Parliamentary standing committees neglect duties despite revised act

Posted February. 23, 2023 07:43,   

Updated February. 23, 2023 07:43


It has turned out that none of the National Assembly’s standing committees has met the requirement of opening subcommittee meetings to process bills at least three times a month according to the revised National Assembly Act, enacted almost two years ago to require lawmakers to fulfill their obligations and responsibilities. The Secretariat of the National Assembly looked into the standing committees to see whether they held subcommittee meetings from March 2021 to last month. Last year, the Steering Committee of the National Assembly did not open any subcommittee session at all to handle the processing of pending bills. Those in charge of foreign affairs and unification; intelligence; and gender equality and family presided over only two meetings. Indeed, the survey unveils that they talk the talk but do not walk the walk.

The revised National Assembly Act stipulates that each standing committee should hold two or more general meetings and at least three subcommittee meetings per month for the sake of processing bills. Even though regular meetings may not automatically translate into lawmakers’ greater faithfulness and dedication to their duties, the revision aims to create an environment where they can engage more in legislative responsibilities. However, as it does not have any punitive clauses that are applicable in case of violation, critics point out that it is a flawed revision with loopholes included to allow for non-compliance.

The National Assembly’s standing committees have performed poorly over time. As of 2021, a total of 274 subcommittee meetings (1.3 per month) on pending bills were held by the 17 standing committees. However, last year, they only had 122 meetings (0.6 per month), less than half the previous year's. It may be partly because political tension between the main and opposition parties grew so significantly after last year's presidential election that even the standing committees could not meet up.

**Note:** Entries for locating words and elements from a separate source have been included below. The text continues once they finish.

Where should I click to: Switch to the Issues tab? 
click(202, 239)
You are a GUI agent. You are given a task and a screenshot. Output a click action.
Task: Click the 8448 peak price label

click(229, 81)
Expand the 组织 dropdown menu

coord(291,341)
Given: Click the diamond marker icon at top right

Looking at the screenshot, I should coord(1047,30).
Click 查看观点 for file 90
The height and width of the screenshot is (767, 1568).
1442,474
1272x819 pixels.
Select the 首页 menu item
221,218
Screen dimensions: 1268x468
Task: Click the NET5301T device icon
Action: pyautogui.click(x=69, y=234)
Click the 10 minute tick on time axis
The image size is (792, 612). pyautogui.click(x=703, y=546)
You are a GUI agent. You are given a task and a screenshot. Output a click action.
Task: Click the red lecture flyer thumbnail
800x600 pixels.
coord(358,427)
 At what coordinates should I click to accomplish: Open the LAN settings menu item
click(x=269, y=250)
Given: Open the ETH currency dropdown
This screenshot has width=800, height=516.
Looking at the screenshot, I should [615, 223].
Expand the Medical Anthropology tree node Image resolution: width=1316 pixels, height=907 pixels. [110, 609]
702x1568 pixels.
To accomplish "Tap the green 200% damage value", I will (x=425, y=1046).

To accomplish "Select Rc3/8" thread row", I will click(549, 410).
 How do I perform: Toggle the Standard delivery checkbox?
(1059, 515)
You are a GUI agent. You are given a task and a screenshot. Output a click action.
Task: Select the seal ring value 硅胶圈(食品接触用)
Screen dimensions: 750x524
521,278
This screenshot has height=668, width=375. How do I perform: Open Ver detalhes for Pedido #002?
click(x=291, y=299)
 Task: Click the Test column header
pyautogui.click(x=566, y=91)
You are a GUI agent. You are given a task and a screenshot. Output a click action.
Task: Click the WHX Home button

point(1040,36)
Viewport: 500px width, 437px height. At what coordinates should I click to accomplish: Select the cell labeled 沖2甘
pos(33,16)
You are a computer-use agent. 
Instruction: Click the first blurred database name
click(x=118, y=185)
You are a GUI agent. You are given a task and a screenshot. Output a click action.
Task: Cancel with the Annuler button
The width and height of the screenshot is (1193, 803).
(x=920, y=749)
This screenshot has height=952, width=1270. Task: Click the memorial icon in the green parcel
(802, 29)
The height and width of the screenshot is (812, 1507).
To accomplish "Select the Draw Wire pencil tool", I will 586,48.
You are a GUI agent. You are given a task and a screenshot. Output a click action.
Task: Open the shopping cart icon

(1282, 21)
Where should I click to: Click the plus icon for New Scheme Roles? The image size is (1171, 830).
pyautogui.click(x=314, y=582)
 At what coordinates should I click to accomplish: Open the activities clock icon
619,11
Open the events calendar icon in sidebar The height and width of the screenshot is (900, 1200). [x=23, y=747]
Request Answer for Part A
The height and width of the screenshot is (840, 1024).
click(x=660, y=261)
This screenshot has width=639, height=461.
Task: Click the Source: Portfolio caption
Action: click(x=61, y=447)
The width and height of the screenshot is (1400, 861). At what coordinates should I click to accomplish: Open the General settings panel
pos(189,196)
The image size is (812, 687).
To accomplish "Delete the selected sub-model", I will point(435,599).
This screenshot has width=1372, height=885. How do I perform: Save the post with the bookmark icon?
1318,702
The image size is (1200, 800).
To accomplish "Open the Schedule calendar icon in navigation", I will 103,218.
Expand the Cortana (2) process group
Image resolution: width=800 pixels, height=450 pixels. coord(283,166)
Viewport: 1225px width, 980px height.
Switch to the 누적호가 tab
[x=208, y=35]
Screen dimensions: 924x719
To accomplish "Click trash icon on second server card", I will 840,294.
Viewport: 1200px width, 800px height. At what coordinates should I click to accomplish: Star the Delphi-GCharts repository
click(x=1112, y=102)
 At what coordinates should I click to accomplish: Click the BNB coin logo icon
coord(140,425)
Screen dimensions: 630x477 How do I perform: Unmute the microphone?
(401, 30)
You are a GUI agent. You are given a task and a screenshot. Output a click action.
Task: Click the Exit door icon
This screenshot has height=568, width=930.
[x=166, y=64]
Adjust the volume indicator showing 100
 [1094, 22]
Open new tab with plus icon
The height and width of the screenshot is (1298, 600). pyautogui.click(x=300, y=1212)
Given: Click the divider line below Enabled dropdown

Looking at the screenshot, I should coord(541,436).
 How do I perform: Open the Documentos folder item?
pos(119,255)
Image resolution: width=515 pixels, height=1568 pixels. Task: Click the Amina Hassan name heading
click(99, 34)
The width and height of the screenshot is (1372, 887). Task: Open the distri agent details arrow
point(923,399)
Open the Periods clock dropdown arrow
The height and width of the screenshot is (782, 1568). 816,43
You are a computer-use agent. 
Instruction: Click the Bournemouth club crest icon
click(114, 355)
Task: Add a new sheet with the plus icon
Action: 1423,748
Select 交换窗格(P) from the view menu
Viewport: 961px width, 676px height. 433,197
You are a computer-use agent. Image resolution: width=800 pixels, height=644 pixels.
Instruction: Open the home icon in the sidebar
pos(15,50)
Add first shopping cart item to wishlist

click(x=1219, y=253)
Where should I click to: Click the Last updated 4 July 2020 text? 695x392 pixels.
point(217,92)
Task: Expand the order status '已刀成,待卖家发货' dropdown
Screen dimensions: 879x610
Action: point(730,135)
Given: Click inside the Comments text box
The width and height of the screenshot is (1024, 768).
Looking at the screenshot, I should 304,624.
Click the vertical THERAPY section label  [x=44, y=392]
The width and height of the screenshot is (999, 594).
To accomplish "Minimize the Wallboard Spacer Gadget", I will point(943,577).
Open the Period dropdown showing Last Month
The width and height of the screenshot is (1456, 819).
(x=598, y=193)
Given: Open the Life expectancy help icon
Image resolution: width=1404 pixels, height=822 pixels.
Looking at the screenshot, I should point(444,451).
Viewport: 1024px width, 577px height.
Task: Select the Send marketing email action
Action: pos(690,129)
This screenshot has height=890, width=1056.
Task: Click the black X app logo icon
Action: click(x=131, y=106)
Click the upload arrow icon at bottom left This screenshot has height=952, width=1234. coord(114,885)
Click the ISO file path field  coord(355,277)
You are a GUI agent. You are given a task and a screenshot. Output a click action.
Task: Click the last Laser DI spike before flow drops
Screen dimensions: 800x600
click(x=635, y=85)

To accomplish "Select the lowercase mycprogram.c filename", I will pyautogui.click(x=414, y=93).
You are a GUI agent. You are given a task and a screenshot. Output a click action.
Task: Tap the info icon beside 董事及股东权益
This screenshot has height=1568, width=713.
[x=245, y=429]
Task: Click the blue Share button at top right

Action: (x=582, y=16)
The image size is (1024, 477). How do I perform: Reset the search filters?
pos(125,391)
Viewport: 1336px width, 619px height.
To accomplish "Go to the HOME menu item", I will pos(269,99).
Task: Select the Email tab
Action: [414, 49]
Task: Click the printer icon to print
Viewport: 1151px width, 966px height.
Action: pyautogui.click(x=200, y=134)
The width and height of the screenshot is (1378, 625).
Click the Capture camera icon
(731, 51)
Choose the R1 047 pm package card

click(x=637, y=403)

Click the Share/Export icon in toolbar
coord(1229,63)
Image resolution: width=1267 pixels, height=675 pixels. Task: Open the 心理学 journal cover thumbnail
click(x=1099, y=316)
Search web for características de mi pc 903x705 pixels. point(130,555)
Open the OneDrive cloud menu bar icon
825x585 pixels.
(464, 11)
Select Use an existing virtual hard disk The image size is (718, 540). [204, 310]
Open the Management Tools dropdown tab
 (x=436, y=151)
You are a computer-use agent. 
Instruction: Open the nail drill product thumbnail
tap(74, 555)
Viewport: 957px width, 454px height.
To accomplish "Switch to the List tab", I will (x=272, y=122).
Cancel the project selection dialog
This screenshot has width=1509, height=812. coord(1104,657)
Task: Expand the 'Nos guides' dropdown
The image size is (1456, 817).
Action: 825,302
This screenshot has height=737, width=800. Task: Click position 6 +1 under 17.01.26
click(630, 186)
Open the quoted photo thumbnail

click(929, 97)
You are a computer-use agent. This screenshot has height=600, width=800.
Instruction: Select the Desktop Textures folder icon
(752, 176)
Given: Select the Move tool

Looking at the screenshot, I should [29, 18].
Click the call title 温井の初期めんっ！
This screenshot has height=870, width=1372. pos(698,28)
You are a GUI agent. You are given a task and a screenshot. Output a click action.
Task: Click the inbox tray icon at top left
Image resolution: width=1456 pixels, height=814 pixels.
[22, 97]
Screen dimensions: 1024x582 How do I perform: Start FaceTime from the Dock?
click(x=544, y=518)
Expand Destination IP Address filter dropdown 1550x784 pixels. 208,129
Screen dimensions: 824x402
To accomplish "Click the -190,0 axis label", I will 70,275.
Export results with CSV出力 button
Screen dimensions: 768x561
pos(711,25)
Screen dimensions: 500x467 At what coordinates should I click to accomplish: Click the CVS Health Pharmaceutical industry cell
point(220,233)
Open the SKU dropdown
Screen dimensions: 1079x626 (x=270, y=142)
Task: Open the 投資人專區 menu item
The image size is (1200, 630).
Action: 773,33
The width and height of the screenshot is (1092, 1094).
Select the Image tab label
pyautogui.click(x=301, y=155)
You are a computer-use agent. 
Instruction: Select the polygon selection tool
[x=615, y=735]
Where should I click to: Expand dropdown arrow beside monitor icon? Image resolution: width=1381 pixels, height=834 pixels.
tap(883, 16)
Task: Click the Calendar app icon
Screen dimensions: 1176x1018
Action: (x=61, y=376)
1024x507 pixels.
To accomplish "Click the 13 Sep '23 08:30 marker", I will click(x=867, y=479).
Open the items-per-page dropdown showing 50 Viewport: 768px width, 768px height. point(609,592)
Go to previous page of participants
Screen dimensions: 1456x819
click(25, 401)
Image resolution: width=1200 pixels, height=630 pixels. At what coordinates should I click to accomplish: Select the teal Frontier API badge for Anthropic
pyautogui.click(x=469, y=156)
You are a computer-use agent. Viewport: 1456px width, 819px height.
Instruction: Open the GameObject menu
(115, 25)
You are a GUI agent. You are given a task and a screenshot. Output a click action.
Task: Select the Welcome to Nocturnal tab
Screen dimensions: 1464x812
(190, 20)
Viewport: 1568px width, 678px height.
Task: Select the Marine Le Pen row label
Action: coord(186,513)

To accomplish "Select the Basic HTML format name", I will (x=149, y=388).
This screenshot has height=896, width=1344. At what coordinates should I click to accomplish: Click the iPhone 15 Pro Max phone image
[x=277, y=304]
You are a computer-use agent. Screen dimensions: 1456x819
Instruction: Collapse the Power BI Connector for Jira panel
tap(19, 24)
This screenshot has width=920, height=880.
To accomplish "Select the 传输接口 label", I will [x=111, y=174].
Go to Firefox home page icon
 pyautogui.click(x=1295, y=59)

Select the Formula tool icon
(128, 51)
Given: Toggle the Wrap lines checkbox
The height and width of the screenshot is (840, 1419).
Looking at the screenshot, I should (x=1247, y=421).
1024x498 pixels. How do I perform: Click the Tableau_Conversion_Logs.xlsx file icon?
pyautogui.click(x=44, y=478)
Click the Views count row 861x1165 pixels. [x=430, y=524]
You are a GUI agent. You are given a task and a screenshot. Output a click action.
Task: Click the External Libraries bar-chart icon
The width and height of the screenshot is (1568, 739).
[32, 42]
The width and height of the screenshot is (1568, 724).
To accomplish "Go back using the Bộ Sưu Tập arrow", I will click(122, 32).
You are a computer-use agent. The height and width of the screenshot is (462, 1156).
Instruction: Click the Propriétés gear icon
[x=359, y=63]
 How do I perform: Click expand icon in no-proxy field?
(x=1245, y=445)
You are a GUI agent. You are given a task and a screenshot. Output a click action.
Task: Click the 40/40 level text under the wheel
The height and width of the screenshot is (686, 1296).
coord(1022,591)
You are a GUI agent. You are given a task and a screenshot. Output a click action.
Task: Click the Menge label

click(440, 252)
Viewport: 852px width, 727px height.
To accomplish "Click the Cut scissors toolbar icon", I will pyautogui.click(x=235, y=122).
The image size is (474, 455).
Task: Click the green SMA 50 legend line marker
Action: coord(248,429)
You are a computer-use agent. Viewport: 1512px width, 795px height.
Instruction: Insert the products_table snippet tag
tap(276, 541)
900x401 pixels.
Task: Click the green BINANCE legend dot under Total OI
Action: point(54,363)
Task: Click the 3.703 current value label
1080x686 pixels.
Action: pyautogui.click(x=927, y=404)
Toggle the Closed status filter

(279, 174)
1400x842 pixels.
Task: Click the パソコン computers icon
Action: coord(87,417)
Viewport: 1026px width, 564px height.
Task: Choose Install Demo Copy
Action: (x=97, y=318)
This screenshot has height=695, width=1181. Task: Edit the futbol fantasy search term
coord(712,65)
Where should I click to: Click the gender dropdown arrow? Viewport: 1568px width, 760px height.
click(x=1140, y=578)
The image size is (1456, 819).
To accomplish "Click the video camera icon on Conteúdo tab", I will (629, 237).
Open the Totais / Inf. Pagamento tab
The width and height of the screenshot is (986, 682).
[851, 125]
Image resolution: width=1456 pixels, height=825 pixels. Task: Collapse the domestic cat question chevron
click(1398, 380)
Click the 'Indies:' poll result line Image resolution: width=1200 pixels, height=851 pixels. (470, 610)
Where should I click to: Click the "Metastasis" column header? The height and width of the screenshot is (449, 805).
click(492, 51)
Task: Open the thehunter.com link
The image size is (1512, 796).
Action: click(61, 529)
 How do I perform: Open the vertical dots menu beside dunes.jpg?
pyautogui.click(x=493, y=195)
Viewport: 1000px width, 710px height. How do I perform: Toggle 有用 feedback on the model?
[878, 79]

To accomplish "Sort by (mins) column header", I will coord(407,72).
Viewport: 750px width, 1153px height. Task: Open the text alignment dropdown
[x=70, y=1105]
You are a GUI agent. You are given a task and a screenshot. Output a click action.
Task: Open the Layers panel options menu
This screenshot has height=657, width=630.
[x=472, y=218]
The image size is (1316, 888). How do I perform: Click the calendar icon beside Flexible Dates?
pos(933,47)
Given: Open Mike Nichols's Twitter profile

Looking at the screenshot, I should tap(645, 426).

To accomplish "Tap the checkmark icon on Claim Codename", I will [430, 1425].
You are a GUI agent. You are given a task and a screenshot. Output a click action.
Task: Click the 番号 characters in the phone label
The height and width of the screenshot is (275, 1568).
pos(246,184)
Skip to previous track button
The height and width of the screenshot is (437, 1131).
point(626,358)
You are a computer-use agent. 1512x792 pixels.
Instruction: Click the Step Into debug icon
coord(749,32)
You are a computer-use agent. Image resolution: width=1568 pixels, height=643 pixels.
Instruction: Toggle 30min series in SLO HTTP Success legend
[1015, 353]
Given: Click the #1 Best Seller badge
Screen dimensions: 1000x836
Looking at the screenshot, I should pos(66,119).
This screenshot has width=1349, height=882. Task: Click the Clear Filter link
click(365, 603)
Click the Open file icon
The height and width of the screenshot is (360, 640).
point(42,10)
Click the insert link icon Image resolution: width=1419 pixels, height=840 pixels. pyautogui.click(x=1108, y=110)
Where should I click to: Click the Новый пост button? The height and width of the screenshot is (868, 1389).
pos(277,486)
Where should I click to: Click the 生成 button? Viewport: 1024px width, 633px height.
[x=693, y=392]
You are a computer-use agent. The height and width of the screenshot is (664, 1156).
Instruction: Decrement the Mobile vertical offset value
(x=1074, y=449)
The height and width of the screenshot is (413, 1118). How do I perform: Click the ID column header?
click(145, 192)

All of this may well explain why a pile of pending bills is left unaddressed without any review yet by the 17 standing committees. Last year, they had an average of 776.4 pending bills, up by 250 cases from 2021 and more than triple from 2020. Regrettably, the main and opposition parties are always at odds over focal issues in their interests. With little attention paid to bills that have gained bipartisan support, including the Act on the Protection of Temporary Agency Workers and the Act on the Prevention of and Countermeasures against Violence in Schools, they have even put related discussions on the back burner.

Even if members of the National Assembly are in the middle of political strife, they are supposed to do their job first. It is argued that punitive measures should be taken to reduce yearly allowances for standing committee members being derelict in their duty. However, what should be done on the National Assembly’s part is to increase their awareness of the intrinsic responsibilities for deliberating and processing bills and laws. Political reform should start with the basics. Arguably, a desirable starting point for reinventing politics can be more focused on handling bills that serve citizens.